New sensor could turn any clothing into fitness tracker

Scientists have developed a soft, stretchy fabric-based sensor that may transform any piece of clothing into a Fitbit-like fitness tracker.
Researchers at Harvard University in the US created a highly sensitive soft capacitive sensor made of silicone and fabric that moves and flexes with the human body to unobtrusively and accurately detect movement.
"We are really excited about this sensor because, by leveraging textiles in its construction, it is inherently suitable for integration with fabric to make 'smart' robotic apparel," said Conor Walsh, professor at John A Paulson School of Engineering and Applied Sciences (SEAS) at Harvard.
"We have designed a unique batch-manufacturing process that allows us to create custom-shaped sensors that share uniform properties, making it possible to quickly fabricate them for a given application," said Ozgur Atalay, from Wyss Institute for Biologically Inspired Engineering.

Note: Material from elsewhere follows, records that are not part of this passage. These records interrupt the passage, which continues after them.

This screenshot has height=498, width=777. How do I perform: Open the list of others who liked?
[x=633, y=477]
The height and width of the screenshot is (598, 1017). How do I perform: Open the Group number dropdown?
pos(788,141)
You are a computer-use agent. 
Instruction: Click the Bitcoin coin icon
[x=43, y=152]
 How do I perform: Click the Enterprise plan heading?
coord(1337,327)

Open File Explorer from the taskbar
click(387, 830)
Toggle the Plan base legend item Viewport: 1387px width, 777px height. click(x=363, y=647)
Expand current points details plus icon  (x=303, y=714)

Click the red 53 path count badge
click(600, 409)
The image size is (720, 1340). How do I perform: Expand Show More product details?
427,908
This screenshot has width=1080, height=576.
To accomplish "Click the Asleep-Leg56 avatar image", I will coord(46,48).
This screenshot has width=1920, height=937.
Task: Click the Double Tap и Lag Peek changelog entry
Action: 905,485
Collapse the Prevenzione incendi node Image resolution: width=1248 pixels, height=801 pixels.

The technology consists of a thin sheet of silicone (a poorly conductive material) sandwiched between two layers of silver-plated, conductive fabric (a highly conductive material), forming a capacitive sensor.
This type of sensor registers movement by measuring the change in capacitance, or the ability to hold electrical charge, of the electrical field between the two electrodes.

The hybrid sensor's superior performance stems from its novel manufacturing process, in which the fabric is attached to both sides of the silicone core with an additional layer of liquid silicone that is subsequently cured.
The team evaluated the sensor design by performing strain experiments in which various measurements are taken as the sensor is stretched by an electromechanical tester.

Generally, as an elastic material is pulled, its length increases while its thickness and width decrease, so the total area of the material - and, therefore, its capacitance - stays constant.
Surprisingly, the researchers found that the conductive area of their sensor increased as it was stretched, resulting in greater-than-expected capacitance.
The hybrid sensor detected increases in capacitance within 30 milliseconds of strain application and physical changes of less than half a millimetre, confirming that it is capable of capturing movement on the scale of the human body.
"We see promising applications for motion capture 'in the wild,' such as athletic clothing that tracks physical performance or soft clinical devices to monitor patients in their homes," said Vanessa Sanchez, a graduate student in the Biodesign Lab at SEAS.

"In addition, when combined with fabric-based soft actuators, these sensors will enable new robotic systems that truly mimic apparel," said Walsh.
"This technology opens up entirely new approaches to wearable diagnostics and coupled therapeutics that undoubtedly will pay a central role in the future of home health-care," he said.
The research was published in the journal Advanced Materials Technologies.